Annino's Watercolors

                                                       

updated 9/1/00

Hi !  Welcome back to my site. If you haven't visited before, there are some links at the bottom of this page to my gallery, bio, and other art sites.

I spent all of my younger years on Long Island, NY and much of that time on the Great South Bay. My first boat was a small 11 foot dingy that my brother and I found abandoned on the beach. Our first salvage prize (in spite of the ad my father made us take out in the local paper in search of the owner). We fastened a 2 x 6 to the bottom to act as a keel and scrounged an old awning for a sail. Using an oar over the transom as a rudder, we had our first sailboat.  Since it leaked quite a bit we would usually take one of our younger brothers along (for a sail, we said)  to act as bailer. We graduated to a gaff rigged catboat next and on to bigger and better boats as time went on. Many of these were work boats as we earned money while in college digging and selling clams. We had to really work hard to make a decent wage as the price for clams averaged 1 cent a piece (we got $3.00 a bushel for cherrystones, $5.00 a bushel for Little Necks and $0.75 a bushel for the large chowders) . Compare this to the average current price for clams of  ten to fifteen cents a piece. I've mated on fishing boats and crewed on sailboats from Newport to Bermuda.

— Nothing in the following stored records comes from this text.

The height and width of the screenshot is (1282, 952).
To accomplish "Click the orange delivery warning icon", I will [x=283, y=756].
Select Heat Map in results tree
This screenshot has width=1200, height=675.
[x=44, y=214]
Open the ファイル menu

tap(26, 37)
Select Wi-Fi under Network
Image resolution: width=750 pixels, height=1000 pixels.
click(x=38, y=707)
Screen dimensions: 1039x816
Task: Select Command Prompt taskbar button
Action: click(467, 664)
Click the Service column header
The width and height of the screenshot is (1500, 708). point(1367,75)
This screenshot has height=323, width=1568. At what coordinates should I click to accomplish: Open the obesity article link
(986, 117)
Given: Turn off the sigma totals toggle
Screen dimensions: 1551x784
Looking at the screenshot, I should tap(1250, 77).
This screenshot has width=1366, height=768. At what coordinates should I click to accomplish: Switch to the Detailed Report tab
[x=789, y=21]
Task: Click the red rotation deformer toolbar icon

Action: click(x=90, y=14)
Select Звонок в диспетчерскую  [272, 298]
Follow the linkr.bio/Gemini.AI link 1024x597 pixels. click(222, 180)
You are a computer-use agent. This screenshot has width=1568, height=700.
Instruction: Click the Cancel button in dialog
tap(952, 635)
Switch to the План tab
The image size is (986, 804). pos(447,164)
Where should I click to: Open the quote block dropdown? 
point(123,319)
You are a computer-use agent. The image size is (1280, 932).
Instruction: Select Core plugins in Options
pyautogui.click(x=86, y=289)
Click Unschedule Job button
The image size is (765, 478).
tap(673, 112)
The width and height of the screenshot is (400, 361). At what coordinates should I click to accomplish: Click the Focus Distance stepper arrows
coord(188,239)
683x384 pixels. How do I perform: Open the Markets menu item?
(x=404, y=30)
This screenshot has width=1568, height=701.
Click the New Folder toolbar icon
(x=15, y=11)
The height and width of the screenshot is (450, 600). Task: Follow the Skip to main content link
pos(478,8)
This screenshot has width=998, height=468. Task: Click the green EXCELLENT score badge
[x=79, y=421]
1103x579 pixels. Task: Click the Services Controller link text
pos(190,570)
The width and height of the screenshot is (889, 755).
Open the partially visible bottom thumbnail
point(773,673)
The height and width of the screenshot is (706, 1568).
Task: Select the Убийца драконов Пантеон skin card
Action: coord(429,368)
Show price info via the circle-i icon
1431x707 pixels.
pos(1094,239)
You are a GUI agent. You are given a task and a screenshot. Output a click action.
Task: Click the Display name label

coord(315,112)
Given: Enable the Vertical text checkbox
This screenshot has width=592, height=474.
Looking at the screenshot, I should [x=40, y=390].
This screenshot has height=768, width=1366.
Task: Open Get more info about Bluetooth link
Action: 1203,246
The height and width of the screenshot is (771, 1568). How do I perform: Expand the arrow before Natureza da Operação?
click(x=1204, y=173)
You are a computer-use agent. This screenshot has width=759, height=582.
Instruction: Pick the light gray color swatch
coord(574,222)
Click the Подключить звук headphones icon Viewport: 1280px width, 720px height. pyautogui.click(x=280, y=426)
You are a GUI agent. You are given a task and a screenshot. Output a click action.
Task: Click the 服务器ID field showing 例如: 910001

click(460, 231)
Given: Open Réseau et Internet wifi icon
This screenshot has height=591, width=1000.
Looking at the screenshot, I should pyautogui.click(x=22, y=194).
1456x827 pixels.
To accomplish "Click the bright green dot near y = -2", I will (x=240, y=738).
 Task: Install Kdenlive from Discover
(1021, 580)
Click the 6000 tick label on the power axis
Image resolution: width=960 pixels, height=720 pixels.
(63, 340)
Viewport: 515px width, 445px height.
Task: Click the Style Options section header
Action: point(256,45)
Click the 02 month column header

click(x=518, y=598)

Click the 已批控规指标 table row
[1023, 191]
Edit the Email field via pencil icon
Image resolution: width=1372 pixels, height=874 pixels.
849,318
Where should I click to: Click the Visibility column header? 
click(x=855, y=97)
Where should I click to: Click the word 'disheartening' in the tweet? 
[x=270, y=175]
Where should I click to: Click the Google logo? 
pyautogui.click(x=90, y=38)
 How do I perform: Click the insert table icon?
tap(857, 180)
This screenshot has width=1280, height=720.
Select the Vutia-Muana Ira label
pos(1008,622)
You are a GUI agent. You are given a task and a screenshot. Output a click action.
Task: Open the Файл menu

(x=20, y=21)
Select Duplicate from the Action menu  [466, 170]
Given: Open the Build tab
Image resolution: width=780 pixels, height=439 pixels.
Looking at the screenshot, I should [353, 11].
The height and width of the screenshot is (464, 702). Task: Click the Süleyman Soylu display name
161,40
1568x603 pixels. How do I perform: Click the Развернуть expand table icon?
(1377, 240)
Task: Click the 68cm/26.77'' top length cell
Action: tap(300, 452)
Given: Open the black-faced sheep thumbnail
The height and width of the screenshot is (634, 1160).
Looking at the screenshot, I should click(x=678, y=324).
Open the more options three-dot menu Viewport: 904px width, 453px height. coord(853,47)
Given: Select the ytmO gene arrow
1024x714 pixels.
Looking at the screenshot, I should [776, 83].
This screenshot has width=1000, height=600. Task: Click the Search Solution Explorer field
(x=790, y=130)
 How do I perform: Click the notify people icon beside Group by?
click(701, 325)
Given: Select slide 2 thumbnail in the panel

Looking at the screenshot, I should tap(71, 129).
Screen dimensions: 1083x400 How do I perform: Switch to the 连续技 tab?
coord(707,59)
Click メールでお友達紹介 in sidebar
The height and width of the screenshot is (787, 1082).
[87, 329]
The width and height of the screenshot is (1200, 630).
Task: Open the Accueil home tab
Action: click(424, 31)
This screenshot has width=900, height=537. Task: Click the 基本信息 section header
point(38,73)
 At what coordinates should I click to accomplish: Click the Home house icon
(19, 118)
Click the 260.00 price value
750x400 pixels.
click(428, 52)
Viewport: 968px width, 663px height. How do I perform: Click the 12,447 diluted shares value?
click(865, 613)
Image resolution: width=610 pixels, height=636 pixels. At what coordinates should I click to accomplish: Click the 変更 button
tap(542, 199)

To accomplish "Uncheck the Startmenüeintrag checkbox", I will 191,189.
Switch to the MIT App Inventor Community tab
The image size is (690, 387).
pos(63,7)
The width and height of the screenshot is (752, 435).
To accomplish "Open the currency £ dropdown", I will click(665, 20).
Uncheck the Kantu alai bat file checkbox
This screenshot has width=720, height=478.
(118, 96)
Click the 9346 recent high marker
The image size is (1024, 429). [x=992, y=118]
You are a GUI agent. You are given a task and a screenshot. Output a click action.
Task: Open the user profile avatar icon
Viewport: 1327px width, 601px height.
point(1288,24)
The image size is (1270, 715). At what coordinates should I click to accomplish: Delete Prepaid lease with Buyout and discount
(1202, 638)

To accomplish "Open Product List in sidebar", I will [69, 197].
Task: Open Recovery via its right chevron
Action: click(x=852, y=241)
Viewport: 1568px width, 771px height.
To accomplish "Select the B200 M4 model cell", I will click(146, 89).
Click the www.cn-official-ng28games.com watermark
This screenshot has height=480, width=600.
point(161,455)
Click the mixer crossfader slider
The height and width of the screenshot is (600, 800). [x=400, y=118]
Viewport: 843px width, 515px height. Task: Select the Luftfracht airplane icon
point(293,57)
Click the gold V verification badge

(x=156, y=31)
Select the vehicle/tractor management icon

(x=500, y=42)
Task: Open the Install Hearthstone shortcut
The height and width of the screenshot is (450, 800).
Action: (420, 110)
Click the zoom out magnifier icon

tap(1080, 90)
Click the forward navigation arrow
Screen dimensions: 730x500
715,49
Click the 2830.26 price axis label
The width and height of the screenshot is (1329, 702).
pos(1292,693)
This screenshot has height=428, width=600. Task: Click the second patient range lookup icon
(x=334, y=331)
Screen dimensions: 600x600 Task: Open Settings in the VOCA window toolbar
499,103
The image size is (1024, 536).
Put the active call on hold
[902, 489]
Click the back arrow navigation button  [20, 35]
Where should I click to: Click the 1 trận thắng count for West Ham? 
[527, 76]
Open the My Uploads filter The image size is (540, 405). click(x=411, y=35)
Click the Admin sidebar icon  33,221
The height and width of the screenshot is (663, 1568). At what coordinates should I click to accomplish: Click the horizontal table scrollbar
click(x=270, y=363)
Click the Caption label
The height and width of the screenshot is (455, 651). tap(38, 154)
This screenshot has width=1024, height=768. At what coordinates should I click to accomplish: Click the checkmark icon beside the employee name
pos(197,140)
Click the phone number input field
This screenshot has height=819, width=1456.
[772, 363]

It is natural therefore for me to paint nautical scenes of the sea and the ships that sail on it, especially those that depend only on the wind for power. You might say that I have sea-fever.

                                                       

                                                      Sea Fever

                                   I must go down to the seas again,
                                   to the lonely sea and the sky,
                               And all I ask is a tall ship
                                   and a star to steer her by, 
                               And the wheel's kick and the wind's song
                                   and the white sail's shaking,
                               And a grey mist on the seas face
                                   and a grey dawn breaking.

                                                                                            John Masefield

This summer has been a great one for the Tall Ships with celebrations in Newport, Boston and New York in the Northeast section of the USA. Thus, I think it is appropriate that this newest update of the website be dedicated to the Sea and Ships.